*Exercise details*: Give back every record exactly as it reads.

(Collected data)

++++++++++

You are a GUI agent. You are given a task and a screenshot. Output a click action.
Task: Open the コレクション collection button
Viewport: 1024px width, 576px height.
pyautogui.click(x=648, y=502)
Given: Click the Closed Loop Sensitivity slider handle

++++++++++

*Response for this exercise*:
You are a GUI agent. You are given a task and a screenshot. Output a click action.
Task: Open the コレクション collection button
Viewport: 1024px width, 576px height.
pyautogui.click(x=648, y=502)
Given: Click the Closed Loop Sensitivity slider handle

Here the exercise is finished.